Threat hunting for today’s enterprises

Cybercriminals spend 191 days inside a network before being discovered on average

In today’s rapidly evolving cybersecurity landscape, it seems that barely a day goes by without news of a new threat notification, from minor to major incidents, affecting organisations across the board. Cybersecurity is an important concern for many enterprises today. In fact, according to the latest survey by PwC in the Middle East, 74 per cent of surveyed CEOs regard cyberattacks and leaks as an obstacle to growth in 2021.

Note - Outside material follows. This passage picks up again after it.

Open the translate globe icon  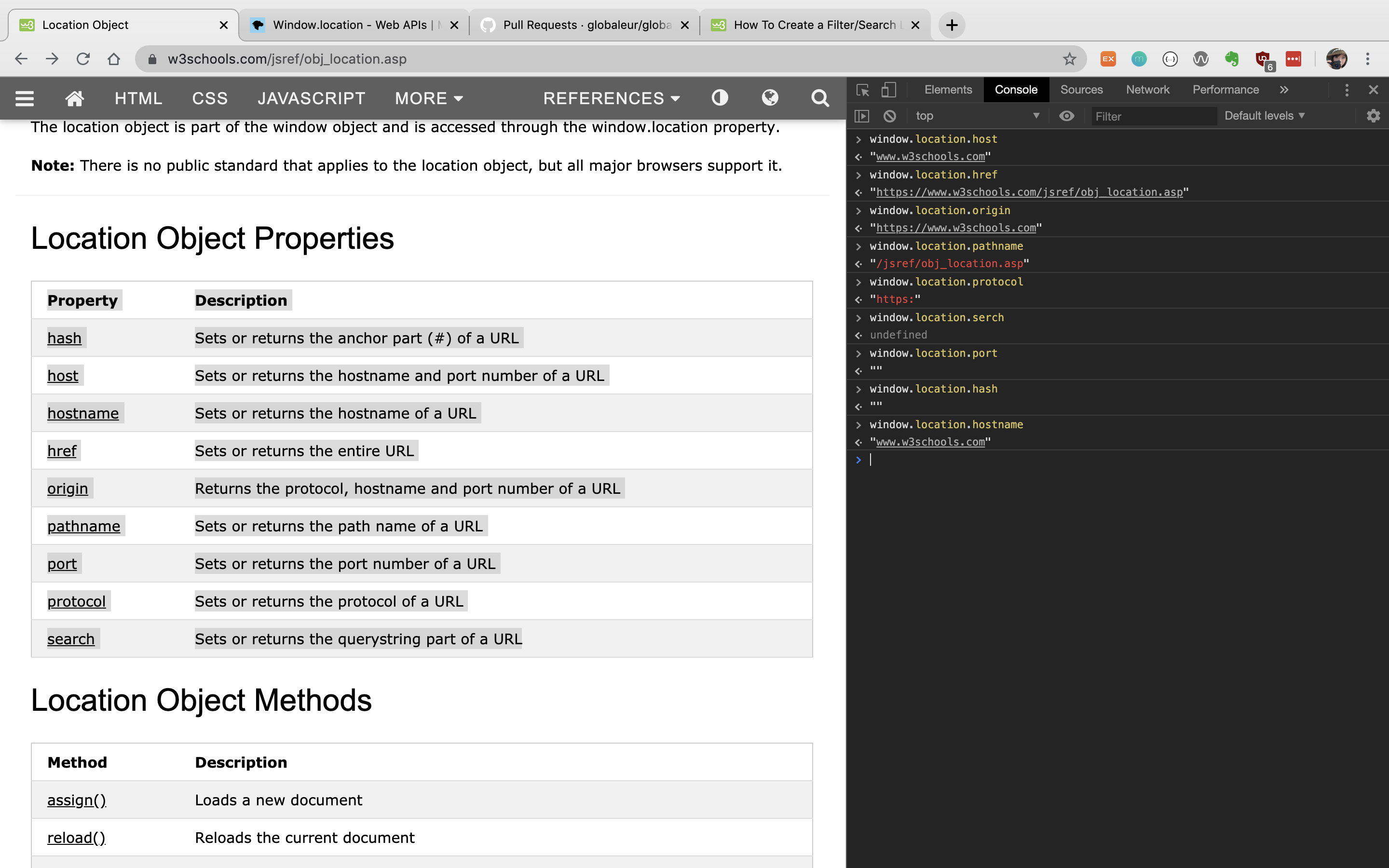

Cybersecurity often feels like a game of cat and mouse. As our solutions get better at stopping an attack, adversaries have often already developed and started utilising new tactics and techniques. According to Verizon Data Breach Investigations Report, advanced threats lurk in our environment undetected, often for months, while they stealthily look to gather valuable information to steal our data to compromise. If we wait until these threats become visible or an alert is generated by traditional SOC monitoring tools, it can be too late. Threat hunting can help combat these challenges. Rather than waiting for an alert, threat hunters proactively assume that an advanced adversary operates inside the network and manages to find its existence.

Defining threat hunting
Threat Hunting is the process of searching across networks and endpoints to identify threats that evade security controls before they can execute an attack or fulfil their goals. Rather than simply relying on security solutions to detect threats, threat hunting is a proactive approach to finding threats hidden in your network.

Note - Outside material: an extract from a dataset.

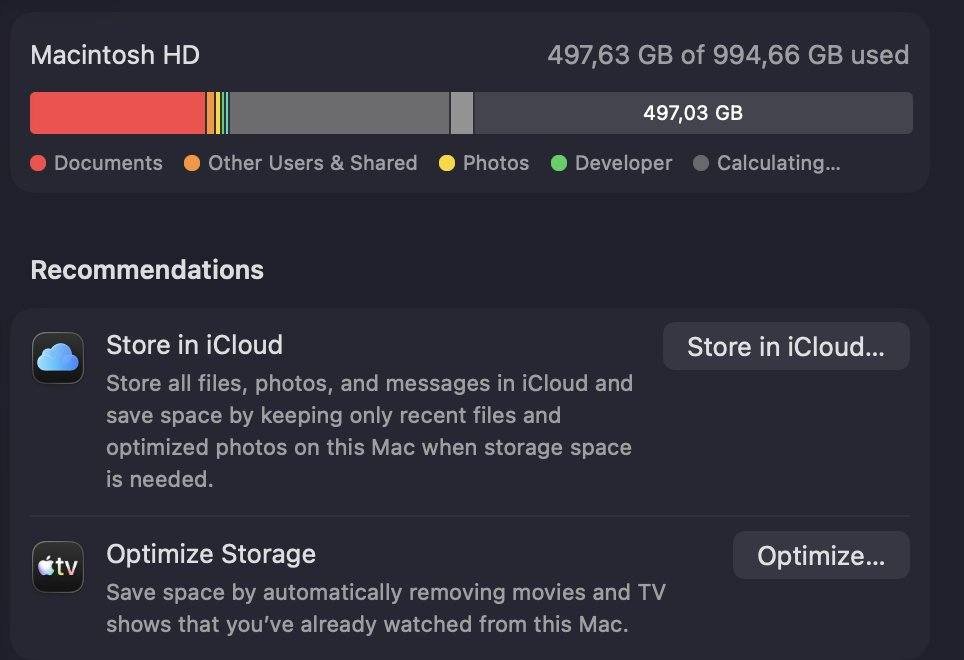
Task: Click the free space 497,03 GB segment
Action: [693, 113]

Unlike the security operations centre (SOC) and incident response (IR) teams, threat hunters not only respond to threats; they actively search for them. This process involves making hypotheses on the existence of potential threats, which are then either confirmed or disproven based on collected data and analysis.

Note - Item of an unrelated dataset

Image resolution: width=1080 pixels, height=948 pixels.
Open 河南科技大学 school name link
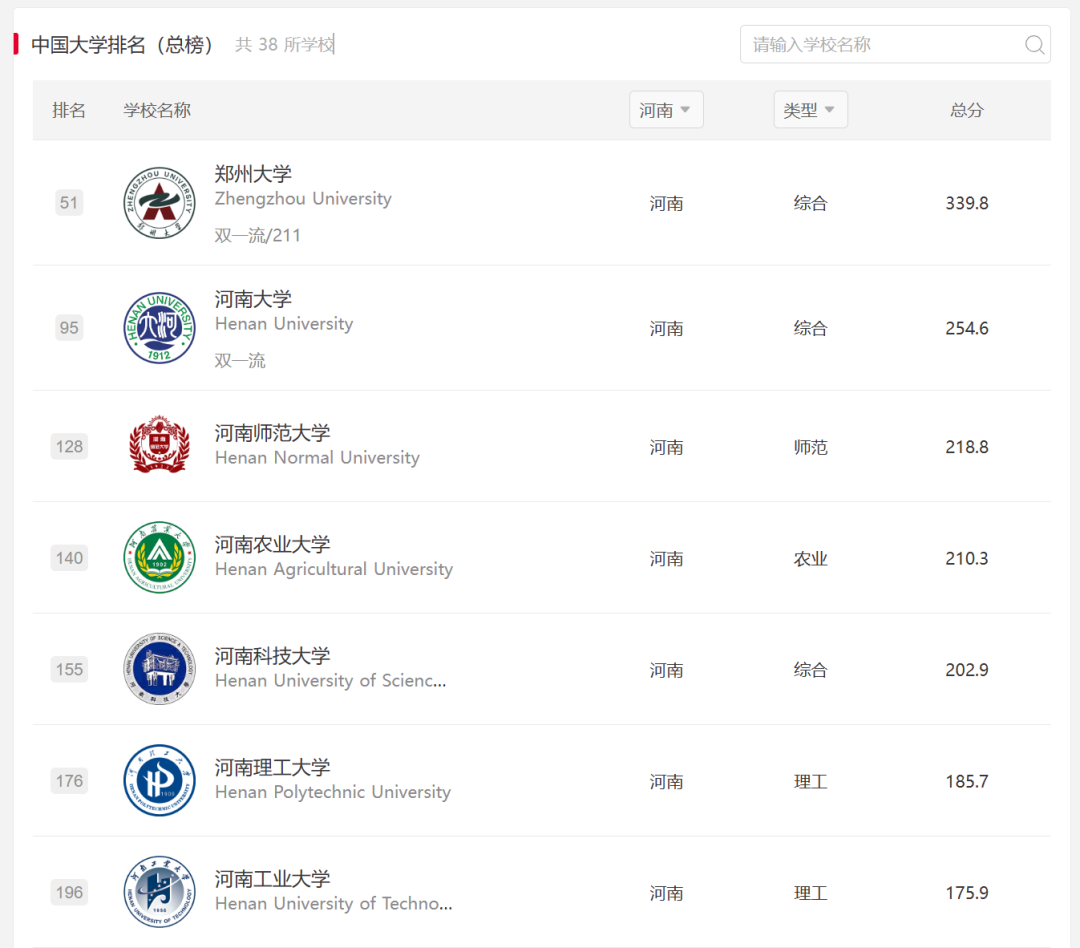click(x=272, y=656)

Threat hunting also reduces your reliance on external vendors that may not know your network or normal employee behaviour as well as your threat hunting team might. Finally, threat hunting will force you to learn your networks, systems, applications, and users. Understanding all these components is a critical element of a robust security framework.

Creating an effective threat hunting program
The successful threat hunting program is an iterative combination of processes, tools, and techniques continually evolving and adaptive to suit your organisation. Firstly, you must ensure that you have the right data. You need to ensure you have telemetry that captures a wide range of activity and behaviours across multiple operating systems, and which can serve as a base for all your threat hunting efforts. Device telemetry should include data like network traffic patterns, file hashes, processes, user activity, network activity, file operations, persistence activity, system and event logs, denied connections, and peripheral device activity.

Secondly, a critical component of threat hunting is having the data to baseline ‘normal’ and find outliers (outlier analysis). Attackers will often want to blend in with ordinary users to acquire user credentials from phishing campaigns, so understanding a user’s typical behaviour is a useful baseline for investigating anomalous file access or login events.

Meriam ElOuazzani: Successful hunts form the basis for informing and enriching automated analytics.

Next, threat hunters develop a hypothesis. Hypotheses are typically formulated by hunters based on tools and frameworks, social intelligence, threat intelligence, and past experiences.
Generalised questions could include, “If I were to attack this environment, how would I do it? What would I attempt to gain access to? What would be my targets?”. Other examples could include questions like “Why do I see encrypted HTTPS, FTP traffic to countries in the East, in my environment?” or “Why do I see an abnormal volume of DNS queries from a single machine?”

After generating the hypothesis, the next step is to follow up on it by investigating various tools and techniques to discover new malicious patterns in the data and uncover the attacker’s tactics. If the hypothesis is correct and evidence of malicious activity is found, then the threat hunter should immediately validate the nature, extent, impact, and scope of the finding.

Once you uncover a new threat, you need to make sure you can effectively respond and remediate the threat. The response should distinctively define both short-term and long-term response measures that will be used to neutralise the attack. The main goal of the response is to immediately put an end to the ongoing attack to prevent the system from damage by a perceived threat and to understand the cause of the threat to improve security and prevent attacks of a similar manner in the future.

Finally, successful hunts form the basis for informing and enriching automated analytics. The final step in the threat hunting practice is to use the knowledge generated during the threat hunting process to enrich and improve endpoint detection and response (EDR) systems. This way, the organisation’s global security is enhanced thanks to the discoveries made during the investigation.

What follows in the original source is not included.